Last week’s object was totally unrelated to natural history, but this week I am returning to my area of interest. Any idea what this might be:
(Length across specimen approx 45cm)
It’s a bit of an easy one, but next week I’ll make up for it with something a more difficult.
As usual you can ask questions or make your suggestions in the comments section below – I’ll do my best to answer, but I won’t be in the office for most of the day, so I can’t guarantee a rapid response. Good luck!
It’s an ex-snake
Or the dragon St George killed
Maybe I should have used Aprilpleurosaurus primus to keep with the St George’s dragon theme…

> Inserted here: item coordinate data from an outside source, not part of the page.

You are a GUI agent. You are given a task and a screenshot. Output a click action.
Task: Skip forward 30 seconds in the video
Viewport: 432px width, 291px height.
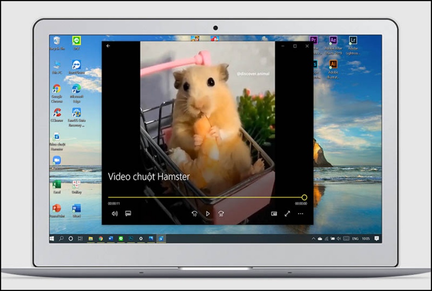[x=221, y=214]
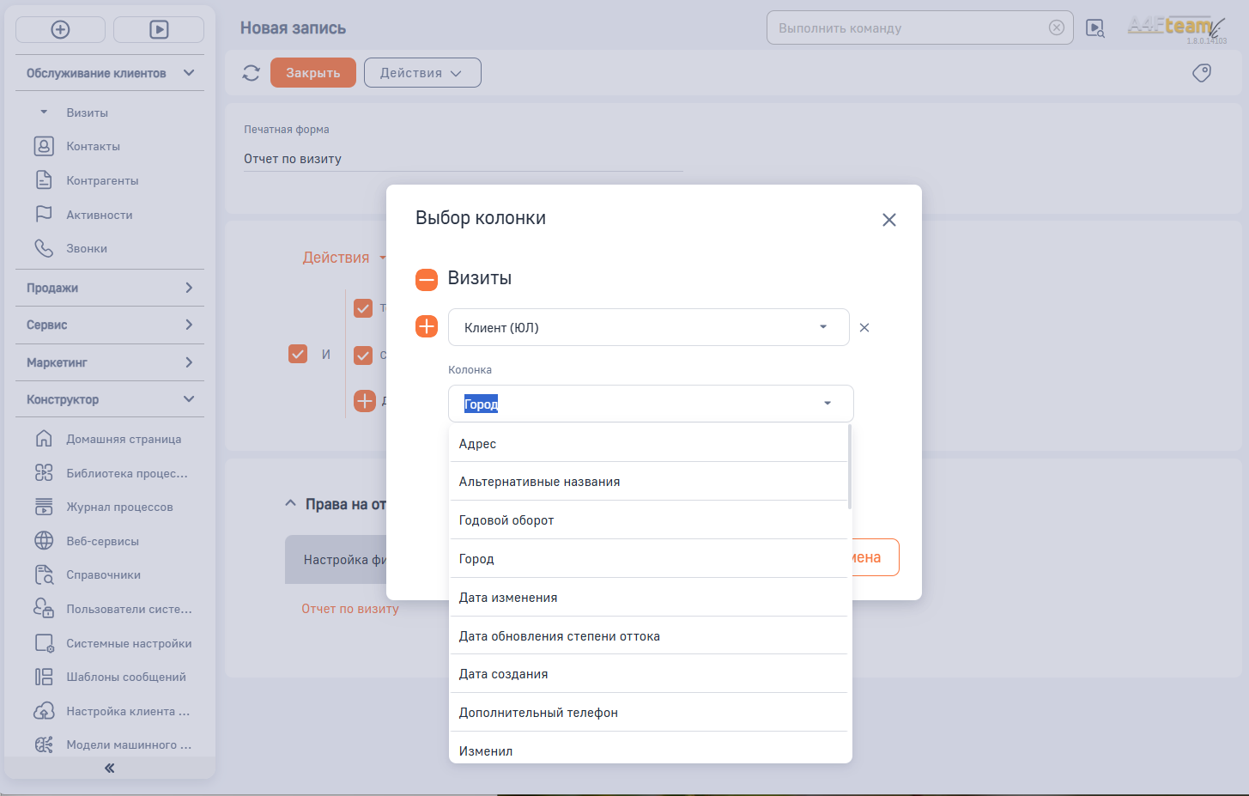Viewport: 1249px width, 796px height.
Task: Expand the Клиент (ЮЛ) dropdown
Action: coord(822,327)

It’s one of those catwalk snakes. Reticulated python?(just like the word reticulated)
Reticulated is indeed a very fine word. Unfortunately it doesn’t apply to this specimen!
It’s not a snake, but a legless lizard, one of the Pygopodidae.
Any chance of a scale bar?
Scale is added in text – as you can now see, it’s a bit big for a slow worm.
it would be easier if we knew the size.
Yep, fully agree with Gimpy on this one, the ‘tail’ is really rather long for a snake.
I reckon it is, as Gimpy says, a Pygopod, and perhaps quite a large one – Lialis burtonis (Burton’s snake lizard)?
It’s not a Pygopod.
I would have said it was a snake, but I know how sneaky biologists are so “lizard with no legs” is a definite possibility here…
It is a lizard with no legs, but then again, since snakes evolved from lizards (probably varanids) they can also be considered to be legless lizards in the same way that birds can be considered to be dinosaurs.
We use complicated names for legless lizards; obviously they cannot handle their drink 😉
Is it an eel?
The ribs are wrong for an eel – they’d stick straight up, whereas these these form a cage.
Ok, different family, how about an Anguid, like Sheltopusik (Ophisaurus apodus)?
That tail looks pretty autotomic – I think Ophisaurus apodus is a very good guess.